WORK INSTRUCTION = Beginning with the first line of the data below, set down each line exactly through the line that contains "Resource Library (1006, 1468)".

INPUT MATERIAL =
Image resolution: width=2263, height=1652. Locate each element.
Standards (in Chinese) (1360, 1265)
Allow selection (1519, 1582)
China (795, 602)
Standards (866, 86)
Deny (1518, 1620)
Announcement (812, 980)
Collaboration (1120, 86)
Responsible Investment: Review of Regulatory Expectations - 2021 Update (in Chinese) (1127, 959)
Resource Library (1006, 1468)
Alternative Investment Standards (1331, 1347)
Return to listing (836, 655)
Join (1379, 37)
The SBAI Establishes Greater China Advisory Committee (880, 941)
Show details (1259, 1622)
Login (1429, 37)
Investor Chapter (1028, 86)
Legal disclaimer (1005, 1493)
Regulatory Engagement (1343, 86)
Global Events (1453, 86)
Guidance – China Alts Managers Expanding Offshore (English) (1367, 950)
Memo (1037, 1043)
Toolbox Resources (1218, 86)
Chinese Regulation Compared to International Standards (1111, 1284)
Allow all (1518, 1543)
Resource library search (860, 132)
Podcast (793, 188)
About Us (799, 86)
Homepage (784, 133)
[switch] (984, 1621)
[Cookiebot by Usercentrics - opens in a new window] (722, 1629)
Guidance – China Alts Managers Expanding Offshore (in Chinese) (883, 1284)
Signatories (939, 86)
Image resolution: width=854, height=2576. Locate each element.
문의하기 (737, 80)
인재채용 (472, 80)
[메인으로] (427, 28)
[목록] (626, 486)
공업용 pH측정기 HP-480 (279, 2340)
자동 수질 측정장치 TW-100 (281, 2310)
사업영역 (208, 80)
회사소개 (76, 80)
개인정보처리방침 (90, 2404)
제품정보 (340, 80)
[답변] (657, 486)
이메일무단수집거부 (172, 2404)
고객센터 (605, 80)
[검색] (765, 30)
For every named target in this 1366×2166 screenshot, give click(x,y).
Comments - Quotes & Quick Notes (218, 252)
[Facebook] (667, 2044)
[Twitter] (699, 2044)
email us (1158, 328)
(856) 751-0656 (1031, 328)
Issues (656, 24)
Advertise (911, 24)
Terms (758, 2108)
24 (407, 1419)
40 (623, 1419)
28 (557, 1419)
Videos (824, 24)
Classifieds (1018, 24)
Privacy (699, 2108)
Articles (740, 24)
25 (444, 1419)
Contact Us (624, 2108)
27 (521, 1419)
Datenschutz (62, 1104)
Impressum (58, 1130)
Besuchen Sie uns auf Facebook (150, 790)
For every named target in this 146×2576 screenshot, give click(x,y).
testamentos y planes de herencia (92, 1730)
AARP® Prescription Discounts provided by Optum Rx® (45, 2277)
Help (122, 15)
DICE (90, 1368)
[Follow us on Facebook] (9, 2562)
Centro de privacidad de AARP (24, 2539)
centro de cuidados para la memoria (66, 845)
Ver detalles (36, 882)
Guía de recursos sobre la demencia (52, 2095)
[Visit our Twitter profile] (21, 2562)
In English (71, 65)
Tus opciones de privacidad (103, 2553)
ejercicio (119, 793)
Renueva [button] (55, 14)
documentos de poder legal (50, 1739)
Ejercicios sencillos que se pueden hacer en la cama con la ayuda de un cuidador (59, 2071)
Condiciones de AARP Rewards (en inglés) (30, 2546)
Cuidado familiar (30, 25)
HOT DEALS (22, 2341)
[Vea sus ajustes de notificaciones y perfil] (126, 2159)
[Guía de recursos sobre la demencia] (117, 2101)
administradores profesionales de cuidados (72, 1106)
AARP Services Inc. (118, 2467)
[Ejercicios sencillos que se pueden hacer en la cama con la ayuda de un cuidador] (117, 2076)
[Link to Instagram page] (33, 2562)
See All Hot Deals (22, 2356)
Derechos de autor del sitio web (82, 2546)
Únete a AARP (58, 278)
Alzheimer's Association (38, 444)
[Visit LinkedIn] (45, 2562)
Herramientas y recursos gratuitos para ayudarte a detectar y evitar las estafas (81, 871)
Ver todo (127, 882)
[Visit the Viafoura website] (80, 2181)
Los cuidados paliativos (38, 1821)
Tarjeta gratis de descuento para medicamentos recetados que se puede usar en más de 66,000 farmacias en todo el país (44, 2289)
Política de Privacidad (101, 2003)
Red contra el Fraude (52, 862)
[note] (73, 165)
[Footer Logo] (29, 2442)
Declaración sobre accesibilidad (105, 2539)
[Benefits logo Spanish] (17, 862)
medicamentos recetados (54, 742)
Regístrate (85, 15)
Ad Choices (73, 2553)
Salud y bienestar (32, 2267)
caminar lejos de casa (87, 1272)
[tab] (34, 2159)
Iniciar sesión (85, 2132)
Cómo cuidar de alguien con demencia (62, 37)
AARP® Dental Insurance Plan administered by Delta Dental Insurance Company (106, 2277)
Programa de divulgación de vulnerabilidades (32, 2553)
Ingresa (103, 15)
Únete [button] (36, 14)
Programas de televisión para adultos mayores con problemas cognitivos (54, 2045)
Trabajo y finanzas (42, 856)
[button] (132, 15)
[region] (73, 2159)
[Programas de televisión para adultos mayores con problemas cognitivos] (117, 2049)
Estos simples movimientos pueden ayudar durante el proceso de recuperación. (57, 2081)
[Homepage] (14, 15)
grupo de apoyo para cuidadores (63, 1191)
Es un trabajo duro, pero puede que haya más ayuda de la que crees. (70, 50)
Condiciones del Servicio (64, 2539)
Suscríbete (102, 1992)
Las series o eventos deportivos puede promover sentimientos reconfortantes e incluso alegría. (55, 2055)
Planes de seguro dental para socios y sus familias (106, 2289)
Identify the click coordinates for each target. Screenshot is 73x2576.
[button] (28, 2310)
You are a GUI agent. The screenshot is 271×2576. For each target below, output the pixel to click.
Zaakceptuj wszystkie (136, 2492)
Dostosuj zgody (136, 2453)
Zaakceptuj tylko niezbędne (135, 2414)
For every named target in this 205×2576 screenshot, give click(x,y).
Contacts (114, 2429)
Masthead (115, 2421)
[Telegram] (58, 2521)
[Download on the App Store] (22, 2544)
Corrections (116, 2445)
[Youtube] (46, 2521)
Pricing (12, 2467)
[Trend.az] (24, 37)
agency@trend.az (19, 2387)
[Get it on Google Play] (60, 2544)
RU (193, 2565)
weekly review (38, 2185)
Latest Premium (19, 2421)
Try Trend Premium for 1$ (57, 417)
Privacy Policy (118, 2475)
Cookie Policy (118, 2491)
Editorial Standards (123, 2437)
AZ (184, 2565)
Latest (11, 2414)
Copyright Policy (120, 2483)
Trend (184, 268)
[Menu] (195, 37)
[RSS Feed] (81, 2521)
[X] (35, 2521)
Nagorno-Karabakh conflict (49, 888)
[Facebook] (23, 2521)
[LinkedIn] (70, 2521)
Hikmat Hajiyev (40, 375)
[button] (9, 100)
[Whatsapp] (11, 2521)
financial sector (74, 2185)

RESPONSE AREA =
Image resolution: width=2263, height=1652. Locate each element.
Standards (in Chinese) (1360, 1265)
Allow selection (1519, 1582)
China (795, 602)
Standards (866, 86)
Deny (1518, 1620)
Announcement (812, 980)
Collaboration (1120, 86)
Responsible Investment: Review of Regulatory Expectations - 2021 Update (in Chinese) (1127, 959)
Resource Library (1006, 1468)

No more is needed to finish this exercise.